Among the litany of reasons he gave for walking away from the fight game last week, Mark Bocek very publicly (and very soberly) cited the fear of brain damage as one of them. While on The MMA Hour on Monday he presented his fellow Canadian Georges St-Pierre as Exhibit A to demonstrate that nobody — neither man nor global icon — was invulnerable to the kind of punishment dished out in fighting. The four-ounce gloves are meant to protect the knuckle, not the senses. Everybody knows these realities, just as we know the vitality that comes with any tightrope walk.

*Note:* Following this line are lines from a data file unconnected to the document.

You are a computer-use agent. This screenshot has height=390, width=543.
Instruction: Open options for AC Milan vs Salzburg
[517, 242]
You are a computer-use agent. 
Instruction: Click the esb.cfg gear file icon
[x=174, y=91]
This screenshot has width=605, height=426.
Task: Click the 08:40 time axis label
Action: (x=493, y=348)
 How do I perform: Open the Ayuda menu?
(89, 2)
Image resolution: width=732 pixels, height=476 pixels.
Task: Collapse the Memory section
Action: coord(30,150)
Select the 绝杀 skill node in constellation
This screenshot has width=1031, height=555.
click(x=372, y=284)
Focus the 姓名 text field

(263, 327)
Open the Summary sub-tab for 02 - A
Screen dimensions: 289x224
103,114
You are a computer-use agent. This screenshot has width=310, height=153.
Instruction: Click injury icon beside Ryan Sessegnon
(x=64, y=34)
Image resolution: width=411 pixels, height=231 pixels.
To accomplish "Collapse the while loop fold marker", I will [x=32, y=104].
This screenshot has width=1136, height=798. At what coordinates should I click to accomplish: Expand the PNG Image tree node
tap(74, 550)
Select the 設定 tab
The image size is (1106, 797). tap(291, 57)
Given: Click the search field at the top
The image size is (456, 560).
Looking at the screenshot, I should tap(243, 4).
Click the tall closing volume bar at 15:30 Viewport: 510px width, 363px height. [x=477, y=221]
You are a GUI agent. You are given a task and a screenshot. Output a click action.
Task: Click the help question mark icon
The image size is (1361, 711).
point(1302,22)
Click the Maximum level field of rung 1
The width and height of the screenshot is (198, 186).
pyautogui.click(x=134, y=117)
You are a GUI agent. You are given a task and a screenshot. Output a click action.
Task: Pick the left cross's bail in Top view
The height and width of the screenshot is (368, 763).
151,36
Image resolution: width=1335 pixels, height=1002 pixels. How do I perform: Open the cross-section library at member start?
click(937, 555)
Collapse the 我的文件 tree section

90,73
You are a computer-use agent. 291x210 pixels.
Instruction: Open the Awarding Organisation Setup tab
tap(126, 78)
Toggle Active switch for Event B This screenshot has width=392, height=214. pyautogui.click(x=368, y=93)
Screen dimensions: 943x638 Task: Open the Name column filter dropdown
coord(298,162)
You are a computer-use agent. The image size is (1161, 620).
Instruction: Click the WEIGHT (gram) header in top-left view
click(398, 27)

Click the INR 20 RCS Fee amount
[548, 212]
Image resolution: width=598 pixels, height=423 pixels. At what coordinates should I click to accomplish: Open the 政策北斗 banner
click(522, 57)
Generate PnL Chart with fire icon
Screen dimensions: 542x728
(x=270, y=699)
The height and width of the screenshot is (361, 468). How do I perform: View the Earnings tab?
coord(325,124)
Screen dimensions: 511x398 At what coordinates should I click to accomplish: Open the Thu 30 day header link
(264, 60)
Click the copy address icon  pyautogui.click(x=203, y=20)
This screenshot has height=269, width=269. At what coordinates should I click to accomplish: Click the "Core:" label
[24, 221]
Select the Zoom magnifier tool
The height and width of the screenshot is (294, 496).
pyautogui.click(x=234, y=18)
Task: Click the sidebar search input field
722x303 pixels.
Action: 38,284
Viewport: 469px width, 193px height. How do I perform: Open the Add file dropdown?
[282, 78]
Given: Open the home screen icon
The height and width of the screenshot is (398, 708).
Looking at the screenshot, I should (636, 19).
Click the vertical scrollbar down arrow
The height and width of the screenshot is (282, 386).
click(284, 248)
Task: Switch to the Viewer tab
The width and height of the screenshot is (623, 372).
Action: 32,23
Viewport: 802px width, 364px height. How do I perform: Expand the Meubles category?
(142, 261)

A couple of days ago, Krzysztof Soszynski officially retired after two-and-a-half years out of competition. Why? Because he still can’t remember his last fight against Igor Pokrajac, and his short-term memory has become a frustrating game of mental Whac-a-Mole. The fight game is cruel for those who hang around too long, just as it can be cruel to those who are just dipping a toe. It is an impartial minefield. Part of the excitement that goes into fighting is how lively the dangers actually are. There are no metaphors in a literal exchange between wills. It’s why in boxing the craft became known by its more hardened chroniclers as the grim trade.
On Saturday night, Maynard was facing pasture. He mixed and moved early against Pearson, and to the relief of those who watched him roll up an 11-fight unbeaten streak to begin his career en-route to becoming a No. 1 contender, he was using his wrestling, too. The high-tension wires hung over him, though. Just as they did with Pat Barry and Chuck Liddell and many others before them. The vulnerability of his chin felt like a ticking time bomb. Pearson finally found Maynard’s black spot in the second round, when he caught him flush with a right. The scene was familiar as Maynard crumbled over himself, his eyes fixed on the far off place beyond any understanding of what hit him. It’s a look of vacancy where just moments before there was an occupant.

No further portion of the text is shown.